• _Instructions to follow_: One number should be the full reply: how many lines of the material below contain "Expand".
*** Data records ***
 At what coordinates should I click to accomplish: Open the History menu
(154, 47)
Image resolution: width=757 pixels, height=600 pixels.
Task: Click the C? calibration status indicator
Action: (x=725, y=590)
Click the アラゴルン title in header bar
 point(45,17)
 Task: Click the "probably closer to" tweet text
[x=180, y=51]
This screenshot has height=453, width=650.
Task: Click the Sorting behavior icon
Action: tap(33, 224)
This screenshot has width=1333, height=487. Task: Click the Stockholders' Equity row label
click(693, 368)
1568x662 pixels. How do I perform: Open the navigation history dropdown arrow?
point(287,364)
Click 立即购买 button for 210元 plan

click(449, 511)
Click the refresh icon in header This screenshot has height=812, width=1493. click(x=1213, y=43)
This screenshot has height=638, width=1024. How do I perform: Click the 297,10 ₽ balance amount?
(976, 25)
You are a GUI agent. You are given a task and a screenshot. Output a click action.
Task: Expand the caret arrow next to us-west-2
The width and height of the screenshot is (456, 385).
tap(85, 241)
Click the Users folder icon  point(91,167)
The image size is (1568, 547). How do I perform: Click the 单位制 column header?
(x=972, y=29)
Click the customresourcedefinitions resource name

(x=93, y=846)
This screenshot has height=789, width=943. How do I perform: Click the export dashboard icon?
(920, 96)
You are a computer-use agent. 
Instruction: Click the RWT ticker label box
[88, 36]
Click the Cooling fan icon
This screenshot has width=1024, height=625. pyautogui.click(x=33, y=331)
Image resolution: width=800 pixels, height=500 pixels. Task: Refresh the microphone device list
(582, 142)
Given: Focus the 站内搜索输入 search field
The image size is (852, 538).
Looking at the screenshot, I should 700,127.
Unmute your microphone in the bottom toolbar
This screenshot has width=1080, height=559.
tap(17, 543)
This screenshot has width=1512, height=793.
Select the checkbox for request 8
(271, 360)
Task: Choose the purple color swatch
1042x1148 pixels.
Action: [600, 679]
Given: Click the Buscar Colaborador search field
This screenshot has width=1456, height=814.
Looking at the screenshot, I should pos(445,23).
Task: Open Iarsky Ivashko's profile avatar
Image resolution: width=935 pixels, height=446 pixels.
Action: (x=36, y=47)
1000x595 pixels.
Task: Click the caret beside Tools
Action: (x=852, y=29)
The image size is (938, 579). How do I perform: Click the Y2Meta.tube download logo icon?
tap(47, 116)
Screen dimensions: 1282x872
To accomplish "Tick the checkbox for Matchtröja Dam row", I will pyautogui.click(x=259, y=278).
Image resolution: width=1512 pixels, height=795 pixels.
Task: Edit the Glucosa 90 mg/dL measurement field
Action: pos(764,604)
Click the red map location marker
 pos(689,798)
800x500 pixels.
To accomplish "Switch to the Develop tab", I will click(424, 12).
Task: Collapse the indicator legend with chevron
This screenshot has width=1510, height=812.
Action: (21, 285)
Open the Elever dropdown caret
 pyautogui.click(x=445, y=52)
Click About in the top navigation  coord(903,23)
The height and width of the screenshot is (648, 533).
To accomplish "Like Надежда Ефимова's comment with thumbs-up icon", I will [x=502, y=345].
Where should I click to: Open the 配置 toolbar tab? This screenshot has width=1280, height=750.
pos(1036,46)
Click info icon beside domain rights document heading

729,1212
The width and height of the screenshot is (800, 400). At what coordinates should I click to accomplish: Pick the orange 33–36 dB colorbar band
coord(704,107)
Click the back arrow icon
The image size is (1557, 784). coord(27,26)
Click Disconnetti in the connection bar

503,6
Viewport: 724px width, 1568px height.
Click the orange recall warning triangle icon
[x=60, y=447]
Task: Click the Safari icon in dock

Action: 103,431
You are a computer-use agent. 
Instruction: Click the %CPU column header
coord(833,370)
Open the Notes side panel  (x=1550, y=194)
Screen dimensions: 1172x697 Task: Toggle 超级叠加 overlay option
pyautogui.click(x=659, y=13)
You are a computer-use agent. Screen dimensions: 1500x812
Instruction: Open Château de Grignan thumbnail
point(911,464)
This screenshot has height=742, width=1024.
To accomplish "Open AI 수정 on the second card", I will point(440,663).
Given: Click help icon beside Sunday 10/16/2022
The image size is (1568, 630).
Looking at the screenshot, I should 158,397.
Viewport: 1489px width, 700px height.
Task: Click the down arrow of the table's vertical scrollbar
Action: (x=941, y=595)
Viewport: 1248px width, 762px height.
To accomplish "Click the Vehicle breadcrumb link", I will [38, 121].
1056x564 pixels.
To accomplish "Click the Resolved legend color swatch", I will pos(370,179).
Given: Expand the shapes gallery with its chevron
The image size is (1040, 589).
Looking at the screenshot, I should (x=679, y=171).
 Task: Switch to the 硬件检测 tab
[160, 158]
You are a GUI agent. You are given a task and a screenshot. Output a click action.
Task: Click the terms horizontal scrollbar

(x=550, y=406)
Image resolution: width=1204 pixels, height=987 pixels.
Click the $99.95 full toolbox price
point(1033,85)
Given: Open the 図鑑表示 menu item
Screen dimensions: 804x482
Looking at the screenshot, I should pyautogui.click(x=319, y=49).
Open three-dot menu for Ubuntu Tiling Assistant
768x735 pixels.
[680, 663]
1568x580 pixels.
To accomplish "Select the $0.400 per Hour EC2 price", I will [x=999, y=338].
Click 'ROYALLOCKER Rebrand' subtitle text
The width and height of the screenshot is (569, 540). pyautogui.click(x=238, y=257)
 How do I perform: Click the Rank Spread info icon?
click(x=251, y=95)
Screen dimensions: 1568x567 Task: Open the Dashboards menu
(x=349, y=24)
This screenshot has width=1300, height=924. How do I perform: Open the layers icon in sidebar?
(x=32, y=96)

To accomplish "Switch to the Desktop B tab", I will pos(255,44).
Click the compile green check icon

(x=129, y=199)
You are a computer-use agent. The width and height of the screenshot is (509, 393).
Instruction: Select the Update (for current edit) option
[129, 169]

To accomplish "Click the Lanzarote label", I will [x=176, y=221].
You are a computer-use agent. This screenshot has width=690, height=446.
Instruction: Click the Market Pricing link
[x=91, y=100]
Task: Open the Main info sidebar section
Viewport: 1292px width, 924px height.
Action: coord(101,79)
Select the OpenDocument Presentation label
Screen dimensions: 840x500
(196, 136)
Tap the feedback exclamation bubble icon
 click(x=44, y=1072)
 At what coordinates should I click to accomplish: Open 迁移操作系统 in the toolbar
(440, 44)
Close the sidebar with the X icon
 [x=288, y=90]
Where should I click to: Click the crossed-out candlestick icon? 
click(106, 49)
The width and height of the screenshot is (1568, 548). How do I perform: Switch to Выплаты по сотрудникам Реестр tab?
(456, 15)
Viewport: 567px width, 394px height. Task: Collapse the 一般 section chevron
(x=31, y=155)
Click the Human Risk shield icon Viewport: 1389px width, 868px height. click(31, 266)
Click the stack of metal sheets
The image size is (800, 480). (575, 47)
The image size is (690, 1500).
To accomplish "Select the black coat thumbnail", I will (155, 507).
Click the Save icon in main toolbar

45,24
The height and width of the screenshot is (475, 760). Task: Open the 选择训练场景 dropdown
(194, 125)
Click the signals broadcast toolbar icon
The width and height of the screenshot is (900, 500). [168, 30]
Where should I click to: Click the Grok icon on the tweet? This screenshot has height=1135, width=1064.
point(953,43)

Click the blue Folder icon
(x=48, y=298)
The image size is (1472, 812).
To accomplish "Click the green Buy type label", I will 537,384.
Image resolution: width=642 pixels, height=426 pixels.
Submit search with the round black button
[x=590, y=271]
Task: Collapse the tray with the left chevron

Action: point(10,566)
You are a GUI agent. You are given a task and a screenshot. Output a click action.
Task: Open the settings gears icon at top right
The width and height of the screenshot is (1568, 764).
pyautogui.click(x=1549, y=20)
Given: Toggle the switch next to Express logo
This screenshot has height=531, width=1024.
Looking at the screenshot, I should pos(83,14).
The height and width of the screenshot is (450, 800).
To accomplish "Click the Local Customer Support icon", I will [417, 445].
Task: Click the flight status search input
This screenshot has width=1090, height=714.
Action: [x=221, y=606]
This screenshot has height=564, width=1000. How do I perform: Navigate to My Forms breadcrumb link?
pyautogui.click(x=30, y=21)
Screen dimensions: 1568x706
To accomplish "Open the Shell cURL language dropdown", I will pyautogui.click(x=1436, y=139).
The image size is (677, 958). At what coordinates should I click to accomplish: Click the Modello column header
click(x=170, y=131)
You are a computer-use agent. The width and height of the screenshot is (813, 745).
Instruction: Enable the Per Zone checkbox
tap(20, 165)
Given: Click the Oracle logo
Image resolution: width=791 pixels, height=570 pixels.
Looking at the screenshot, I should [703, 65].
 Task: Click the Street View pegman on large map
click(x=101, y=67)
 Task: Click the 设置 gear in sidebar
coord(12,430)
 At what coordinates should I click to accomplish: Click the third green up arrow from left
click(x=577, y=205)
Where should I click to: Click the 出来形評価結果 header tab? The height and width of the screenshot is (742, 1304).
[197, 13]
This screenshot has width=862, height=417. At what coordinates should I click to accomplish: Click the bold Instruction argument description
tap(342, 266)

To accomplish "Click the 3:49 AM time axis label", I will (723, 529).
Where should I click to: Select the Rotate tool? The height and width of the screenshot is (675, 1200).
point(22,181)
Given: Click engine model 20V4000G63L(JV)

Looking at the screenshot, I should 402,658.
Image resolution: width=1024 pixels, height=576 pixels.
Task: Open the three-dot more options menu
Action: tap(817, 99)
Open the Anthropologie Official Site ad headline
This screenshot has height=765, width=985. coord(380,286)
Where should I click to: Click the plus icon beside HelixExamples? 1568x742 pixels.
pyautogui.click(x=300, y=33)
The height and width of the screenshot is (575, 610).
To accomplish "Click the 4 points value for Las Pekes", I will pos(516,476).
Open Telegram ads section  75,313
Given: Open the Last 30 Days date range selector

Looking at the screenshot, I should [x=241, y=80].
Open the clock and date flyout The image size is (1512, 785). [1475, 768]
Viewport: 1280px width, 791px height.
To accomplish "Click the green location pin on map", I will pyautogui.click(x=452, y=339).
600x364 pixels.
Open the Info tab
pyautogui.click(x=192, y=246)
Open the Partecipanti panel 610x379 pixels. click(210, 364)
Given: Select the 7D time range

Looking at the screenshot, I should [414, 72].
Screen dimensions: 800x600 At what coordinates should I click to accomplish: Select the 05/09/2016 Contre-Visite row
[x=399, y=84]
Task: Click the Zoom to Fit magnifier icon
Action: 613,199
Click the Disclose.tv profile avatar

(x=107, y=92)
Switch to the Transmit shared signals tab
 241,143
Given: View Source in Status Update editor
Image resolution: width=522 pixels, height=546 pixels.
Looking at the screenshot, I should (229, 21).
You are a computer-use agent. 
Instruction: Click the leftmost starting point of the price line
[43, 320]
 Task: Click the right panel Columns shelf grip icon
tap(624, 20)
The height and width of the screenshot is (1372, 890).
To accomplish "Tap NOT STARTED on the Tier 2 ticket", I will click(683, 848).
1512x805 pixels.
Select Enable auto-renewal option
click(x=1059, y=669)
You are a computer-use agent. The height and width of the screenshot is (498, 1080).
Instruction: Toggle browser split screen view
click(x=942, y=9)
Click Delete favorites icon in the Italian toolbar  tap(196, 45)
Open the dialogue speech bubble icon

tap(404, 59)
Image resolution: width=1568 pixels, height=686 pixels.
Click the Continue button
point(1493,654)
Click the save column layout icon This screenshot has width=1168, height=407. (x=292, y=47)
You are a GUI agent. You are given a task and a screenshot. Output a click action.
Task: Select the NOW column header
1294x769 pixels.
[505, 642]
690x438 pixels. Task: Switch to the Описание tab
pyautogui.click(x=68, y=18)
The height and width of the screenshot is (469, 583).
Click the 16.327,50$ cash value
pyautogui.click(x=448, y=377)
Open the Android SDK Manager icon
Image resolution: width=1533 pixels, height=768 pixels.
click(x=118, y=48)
*** End of Data records ***
• _Result of the exercise_: 2